Elle a hésité à prendre cet argent. Décidemment, elle ne comprenait plus rien. Tonton Ibrahima lui avait remis de l’argent la dernière fois. Mais elle n’osait pas le dire à tata. Comme elle hésitait, tata Nafi l’a mal interprété
- quoi, tu ne prends pas parce que je t’ai prélevé de l’argent. Assy tu es effrontée…tu me casse un vase d’une valeur de presque 100 milles, je te prélève 5000 tu boudes. Si tu ne prends pas rapidement, je te jure que tu n’auras rien ce mois ci…
- Non, tata. Excuse-moi.
Cette fois elle s’est empressée de prendre les sous, avant d’aller vaquer à ses occupations, l’esprit ailleurs.
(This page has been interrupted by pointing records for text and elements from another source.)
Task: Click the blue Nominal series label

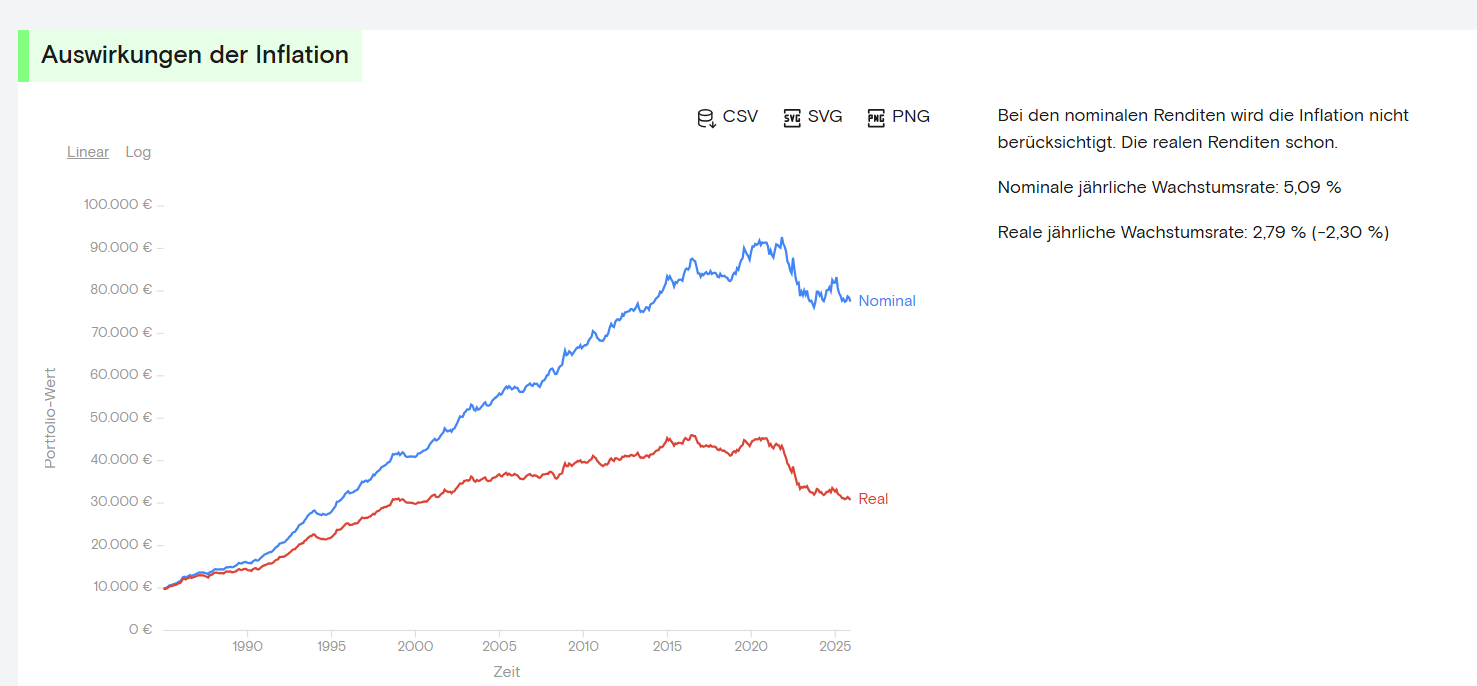Action: [x=887, y=301]
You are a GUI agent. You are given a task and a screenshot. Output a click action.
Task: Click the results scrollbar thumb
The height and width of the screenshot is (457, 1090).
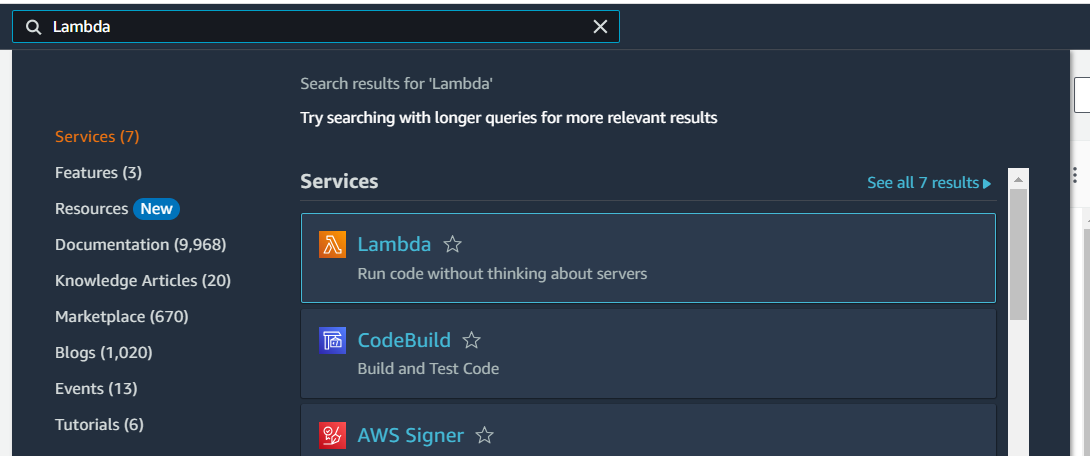coord(1018,255)
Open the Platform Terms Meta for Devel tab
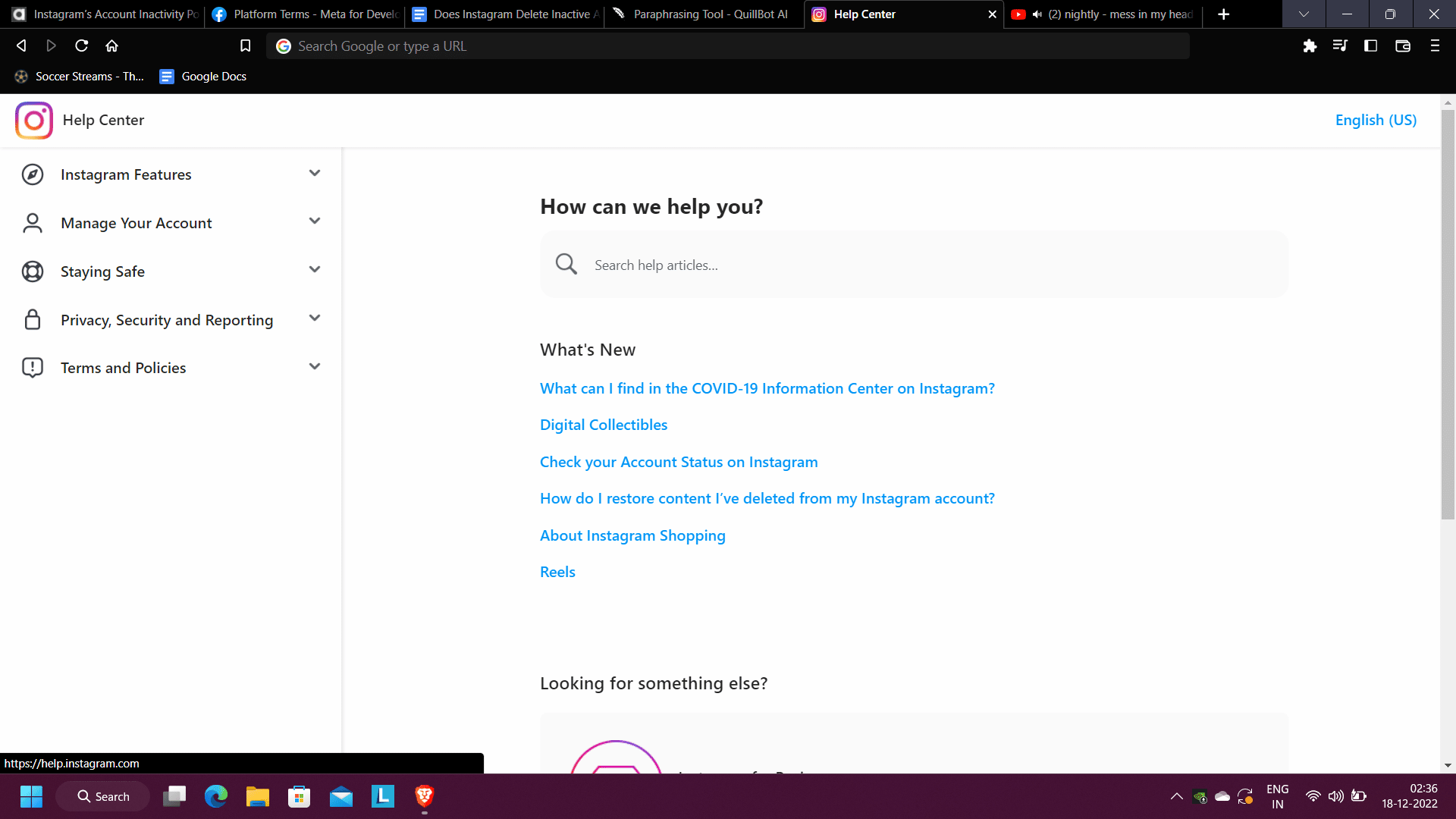Screen dimensions: 1456x819 coord(302,14)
Elle ne comprenait pas. Pourquoi tonton Ibrahima lui avait remis de l’argent ? C’était bien la première fois que cela arrivait et elle aurait du se douter que ça n’était pas normal. C’était toujours tata Nafi qui leur remettait leur paie. Elle se demandait quand est ce qu’elle trouverait l’occasion de lui parler car il devait lui expliquer tout cela. Mais, tous les soirs, il rentrait parfois tard et restait au salon à lire ou à discuter avec sa femme. Mais elle était bien décidée à lui rendre son argent. Elle ne voulait pas de problème. Si jamais Tata Nafi s’en rend compte, ça aller chauffer grave pour elle.